━━━ Supplied material

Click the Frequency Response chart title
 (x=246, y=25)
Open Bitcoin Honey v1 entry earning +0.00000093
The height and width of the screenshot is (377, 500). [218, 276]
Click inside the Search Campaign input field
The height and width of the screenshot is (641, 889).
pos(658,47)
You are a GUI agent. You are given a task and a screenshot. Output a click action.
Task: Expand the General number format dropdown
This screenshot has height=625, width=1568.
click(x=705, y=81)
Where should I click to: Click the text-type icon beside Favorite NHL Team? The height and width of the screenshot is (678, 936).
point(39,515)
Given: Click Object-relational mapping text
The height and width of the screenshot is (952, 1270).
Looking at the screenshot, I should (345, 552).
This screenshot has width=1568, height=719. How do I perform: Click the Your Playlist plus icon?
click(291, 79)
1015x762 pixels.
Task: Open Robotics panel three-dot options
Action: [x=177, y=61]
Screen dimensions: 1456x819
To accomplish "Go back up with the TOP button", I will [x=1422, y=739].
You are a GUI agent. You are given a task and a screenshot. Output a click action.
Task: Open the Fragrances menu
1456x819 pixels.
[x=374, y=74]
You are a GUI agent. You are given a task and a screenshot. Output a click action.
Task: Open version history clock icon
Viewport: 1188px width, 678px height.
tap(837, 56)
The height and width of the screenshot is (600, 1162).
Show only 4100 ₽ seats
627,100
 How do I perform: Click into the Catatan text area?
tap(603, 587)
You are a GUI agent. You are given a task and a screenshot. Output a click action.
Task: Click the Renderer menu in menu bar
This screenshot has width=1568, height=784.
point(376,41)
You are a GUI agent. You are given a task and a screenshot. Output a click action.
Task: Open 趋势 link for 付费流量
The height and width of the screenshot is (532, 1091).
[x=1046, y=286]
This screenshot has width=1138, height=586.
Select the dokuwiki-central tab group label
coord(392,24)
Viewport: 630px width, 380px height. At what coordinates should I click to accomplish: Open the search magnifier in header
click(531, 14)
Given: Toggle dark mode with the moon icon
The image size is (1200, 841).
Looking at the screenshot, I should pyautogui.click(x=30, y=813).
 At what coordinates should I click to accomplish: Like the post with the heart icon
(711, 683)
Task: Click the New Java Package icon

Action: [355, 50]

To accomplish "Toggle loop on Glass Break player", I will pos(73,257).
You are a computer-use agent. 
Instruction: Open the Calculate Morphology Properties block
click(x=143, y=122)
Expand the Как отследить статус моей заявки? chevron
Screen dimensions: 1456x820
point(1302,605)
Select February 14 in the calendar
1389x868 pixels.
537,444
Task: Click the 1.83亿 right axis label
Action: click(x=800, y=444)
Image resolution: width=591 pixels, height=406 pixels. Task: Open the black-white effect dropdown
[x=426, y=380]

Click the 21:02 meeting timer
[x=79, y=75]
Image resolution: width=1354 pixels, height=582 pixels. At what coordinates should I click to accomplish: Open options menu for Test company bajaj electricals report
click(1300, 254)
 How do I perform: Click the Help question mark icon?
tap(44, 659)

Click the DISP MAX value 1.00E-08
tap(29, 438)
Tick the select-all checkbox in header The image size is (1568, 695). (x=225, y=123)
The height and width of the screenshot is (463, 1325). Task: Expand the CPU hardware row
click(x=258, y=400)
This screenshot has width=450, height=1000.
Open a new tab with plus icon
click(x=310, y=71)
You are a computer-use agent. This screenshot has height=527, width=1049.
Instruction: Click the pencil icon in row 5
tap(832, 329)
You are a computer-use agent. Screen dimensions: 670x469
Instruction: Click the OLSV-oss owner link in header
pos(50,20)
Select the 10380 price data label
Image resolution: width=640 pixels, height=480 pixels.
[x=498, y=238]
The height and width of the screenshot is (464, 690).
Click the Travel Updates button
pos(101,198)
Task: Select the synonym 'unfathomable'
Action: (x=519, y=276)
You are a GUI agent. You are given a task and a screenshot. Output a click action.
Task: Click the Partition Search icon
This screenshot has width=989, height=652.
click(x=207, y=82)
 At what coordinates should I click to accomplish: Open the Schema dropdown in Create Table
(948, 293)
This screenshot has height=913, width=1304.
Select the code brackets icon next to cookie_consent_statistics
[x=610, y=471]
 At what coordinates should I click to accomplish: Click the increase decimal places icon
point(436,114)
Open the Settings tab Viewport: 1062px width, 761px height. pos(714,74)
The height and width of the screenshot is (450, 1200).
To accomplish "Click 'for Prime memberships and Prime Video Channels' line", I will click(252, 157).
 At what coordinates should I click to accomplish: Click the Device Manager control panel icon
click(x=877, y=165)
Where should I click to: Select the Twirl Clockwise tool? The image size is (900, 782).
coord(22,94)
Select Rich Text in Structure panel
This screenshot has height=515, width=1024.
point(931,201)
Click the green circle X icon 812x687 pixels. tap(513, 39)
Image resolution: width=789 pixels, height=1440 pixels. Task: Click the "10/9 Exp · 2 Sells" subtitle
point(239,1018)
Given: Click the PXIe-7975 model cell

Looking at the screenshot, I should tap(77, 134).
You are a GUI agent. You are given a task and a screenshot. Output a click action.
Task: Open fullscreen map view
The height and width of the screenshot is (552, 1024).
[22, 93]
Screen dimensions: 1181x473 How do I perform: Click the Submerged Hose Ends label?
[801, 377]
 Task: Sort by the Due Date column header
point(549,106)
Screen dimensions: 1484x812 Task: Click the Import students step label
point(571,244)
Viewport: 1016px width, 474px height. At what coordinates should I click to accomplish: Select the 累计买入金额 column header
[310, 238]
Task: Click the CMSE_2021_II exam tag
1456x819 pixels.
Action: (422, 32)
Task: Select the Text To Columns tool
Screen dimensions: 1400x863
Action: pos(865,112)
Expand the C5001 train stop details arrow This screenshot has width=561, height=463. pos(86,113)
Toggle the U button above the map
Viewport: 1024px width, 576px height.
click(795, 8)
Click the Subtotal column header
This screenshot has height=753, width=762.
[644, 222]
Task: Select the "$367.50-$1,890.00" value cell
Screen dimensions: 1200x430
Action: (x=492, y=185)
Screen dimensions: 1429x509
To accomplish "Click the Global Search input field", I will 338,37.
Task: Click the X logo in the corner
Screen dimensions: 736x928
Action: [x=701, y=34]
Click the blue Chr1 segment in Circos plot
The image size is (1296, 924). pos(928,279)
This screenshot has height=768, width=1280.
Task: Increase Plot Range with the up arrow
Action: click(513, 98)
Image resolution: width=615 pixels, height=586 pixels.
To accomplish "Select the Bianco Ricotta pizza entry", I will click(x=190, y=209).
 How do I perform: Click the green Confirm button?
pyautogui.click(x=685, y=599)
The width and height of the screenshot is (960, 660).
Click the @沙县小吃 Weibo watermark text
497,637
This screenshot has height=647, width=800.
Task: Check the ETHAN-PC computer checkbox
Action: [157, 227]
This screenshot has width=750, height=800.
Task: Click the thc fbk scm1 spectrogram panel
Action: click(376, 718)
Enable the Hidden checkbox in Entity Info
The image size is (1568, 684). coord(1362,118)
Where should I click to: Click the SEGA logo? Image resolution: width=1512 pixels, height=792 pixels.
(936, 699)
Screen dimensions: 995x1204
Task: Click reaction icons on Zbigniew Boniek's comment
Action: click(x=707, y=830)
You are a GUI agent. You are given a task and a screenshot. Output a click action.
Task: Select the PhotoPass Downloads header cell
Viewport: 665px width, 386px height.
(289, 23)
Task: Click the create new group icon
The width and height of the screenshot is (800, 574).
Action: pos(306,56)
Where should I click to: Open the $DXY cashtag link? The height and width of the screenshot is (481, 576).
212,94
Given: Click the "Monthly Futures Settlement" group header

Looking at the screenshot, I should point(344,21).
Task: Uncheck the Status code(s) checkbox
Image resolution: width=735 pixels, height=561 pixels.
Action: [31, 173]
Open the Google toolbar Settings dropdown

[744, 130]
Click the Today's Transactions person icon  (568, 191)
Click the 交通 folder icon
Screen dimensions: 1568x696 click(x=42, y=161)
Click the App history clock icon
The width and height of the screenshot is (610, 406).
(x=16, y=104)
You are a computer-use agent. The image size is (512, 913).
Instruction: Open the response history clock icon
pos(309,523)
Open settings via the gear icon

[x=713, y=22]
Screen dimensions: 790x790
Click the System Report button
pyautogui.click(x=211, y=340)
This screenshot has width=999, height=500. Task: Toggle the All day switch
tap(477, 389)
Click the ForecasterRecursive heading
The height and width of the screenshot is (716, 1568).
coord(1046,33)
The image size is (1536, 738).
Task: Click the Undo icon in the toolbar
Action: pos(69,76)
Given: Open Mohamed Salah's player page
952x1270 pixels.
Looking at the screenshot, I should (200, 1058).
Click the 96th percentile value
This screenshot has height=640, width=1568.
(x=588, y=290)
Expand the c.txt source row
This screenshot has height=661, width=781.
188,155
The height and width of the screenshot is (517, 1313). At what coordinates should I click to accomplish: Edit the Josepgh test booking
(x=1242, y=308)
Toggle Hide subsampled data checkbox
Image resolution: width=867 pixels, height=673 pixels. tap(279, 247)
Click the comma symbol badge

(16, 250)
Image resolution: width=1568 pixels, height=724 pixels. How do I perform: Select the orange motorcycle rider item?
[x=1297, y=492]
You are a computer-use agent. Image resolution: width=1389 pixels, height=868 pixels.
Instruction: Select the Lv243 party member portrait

━━━━━━

Begin with the line containing "The height and width of the screenshot is (716, 1568)." and retype it and each line after it through the end of the records, keeping them exact and including nothing more.

The height and width of the screenshot is (716, 1568).
coord(1046,33)
The image size is (1536, 738).
Task: Click the Undo icon in the toolbar
Action: pos(69,76)
Given: Open Mohamed Salah's player page
952x1270 pixels.
Looking at the screenshot, I should (200, 1058).
Click the 96th percentile value
This screenshot has height=640, width=1568.
(x=588, y=290)
Expand the c.txt source row
This screenshot has height=661, width=781.
188,155
The height and width of the screenshot is (517, 1313). At what coordinates should I click to accomplish: Edit the Josepgh test booking
(x=1242, y=308)
Toggle Hide subsampled data checkbox
Image resolution: width=867 pixels, height=673 pixels. tap(279, 247)
Click the comma symbol badge

(16, 250)
Image resolution: width=1568 pixels, height=724 pixels. How do I perform: Select the orange motorcycle rider item?
[x=1297, y=492]
You are a computer-use agent. Image resolution: width=1389 pixels, height=868 pixels.
Instruction: Select the Lv243 party member portrait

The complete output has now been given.